Add to the above, the uncomfortable and stressful feelings I get being in an elevator or in a car on a highway that is slowed by traffic. When I was in Paris, France years ago, I was staying at a hotel that had a small and round elevator. It was big enough just for two people. I went up it the first time and by the time we hit the floor our room was on, I was a total mess. I couldn’t breathe, I had sweat coming off my forehead and the palms of my hands were sweaty and hot. When I got to my room, I looked in the mirror and was flushed from head to toe. I looked like I had been in the sun and was a cooked lobster. It took a few hours for me to get back to normal. I walked up and down the stairs after that.
Just recently Michael and I went to go get family from the airport and the roads were full of black ice. Traffic came to a standstill, three or four times and I found myself panicking, not being able to breathe. My palms were sweaty and I was stressed beyond my limits so much so that I almost jumped out of the car. This particular phobia, I don’t understand unless I was taken away against my will multiple times in vehicles and I associate traffic and being confined in a car to this fear.

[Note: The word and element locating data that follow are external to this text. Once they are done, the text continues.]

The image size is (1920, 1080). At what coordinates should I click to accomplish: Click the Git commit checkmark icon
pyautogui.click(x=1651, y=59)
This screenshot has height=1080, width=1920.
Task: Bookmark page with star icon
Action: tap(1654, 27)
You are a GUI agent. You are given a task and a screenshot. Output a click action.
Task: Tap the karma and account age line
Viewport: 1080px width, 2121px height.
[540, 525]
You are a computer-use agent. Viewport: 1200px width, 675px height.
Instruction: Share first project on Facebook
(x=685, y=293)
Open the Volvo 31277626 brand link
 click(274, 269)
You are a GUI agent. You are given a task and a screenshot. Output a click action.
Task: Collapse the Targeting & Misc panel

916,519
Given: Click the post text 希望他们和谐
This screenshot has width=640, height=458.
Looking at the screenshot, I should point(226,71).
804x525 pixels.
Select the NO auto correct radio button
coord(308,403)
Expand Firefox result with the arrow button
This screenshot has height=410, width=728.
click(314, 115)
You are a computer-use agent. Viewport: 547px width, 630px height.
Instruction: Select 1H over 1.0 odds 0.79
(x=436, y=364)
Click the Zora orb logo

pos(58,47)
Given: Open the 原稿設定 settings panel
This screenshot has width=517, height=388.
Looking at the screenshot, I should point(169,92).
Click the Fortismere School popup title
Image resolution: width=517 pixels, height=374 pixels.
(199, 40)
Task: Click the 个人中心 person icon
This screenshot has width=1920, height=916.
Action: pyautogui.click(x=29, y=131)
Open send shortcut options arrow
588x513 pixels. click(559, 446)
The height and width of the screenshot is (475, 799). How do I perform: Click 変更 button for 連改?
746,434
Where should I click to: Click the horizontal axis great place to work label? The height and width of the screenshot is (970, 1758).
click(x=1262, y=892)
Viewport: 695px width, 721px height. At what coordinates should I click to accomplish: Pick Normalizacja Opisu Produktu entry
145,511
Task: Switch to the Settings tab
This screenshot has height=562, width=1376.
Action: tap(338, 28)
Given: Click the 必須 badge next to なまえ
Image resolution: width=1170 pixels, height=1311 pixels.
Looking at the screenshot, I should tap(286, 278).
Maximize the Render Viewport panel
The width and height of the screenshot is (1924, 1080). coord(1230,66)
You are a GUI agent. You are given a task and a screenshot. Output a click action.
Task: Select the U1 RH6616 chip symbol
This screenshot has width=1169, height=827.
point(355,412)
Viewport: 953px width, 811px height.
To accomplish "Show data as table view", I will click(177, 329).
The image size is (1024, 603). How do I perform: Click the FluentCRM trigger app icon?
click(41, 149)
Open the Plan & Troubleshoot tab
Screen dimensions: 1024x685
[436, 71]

Like most abductees, I can’t sleep with the lights off. The darkness is too vast and so much can happen in the blackness of the room. Corners in a room become hiding places for uninvited creatures and closets become doorways into the unknown. I can feel spirits looking down at me, sucking my breath away or standing by my bed staring down at me. I have been touched and shaken even with the lights on but for me, the advantage is that I can see my surroundings. The days of sleeping in a dark room were over years ago.
I grew up in an average household with two older sisters. We were middle class America with hopes and dreams just like everybody else. Maybe that was a part of this phenomenon, the more American pie people are, the better they are for target practice and to experiment on.
How does the paranormal fit into all of this? Well, for some reason abductees attract the paranormal to them and I am assuming because we carry with us a very distinct energy or frequency that becomes altered through the abductions, it stays with us throughout our lives.
Sometimes the shadows will divulge what type of intelligence is lurking in the corner. It doesn’t matter if it’s Alien, human or spirit, I don’t like uninvited guests especially when I’m at my most vulnerable. For Empaths like myself, we don’t like surprises so turning on the light seems to be whole heck of a lot easier than waiting for the darkness to emerge.
As Michael says, sleep tight but for those of you like me, keep the lights on.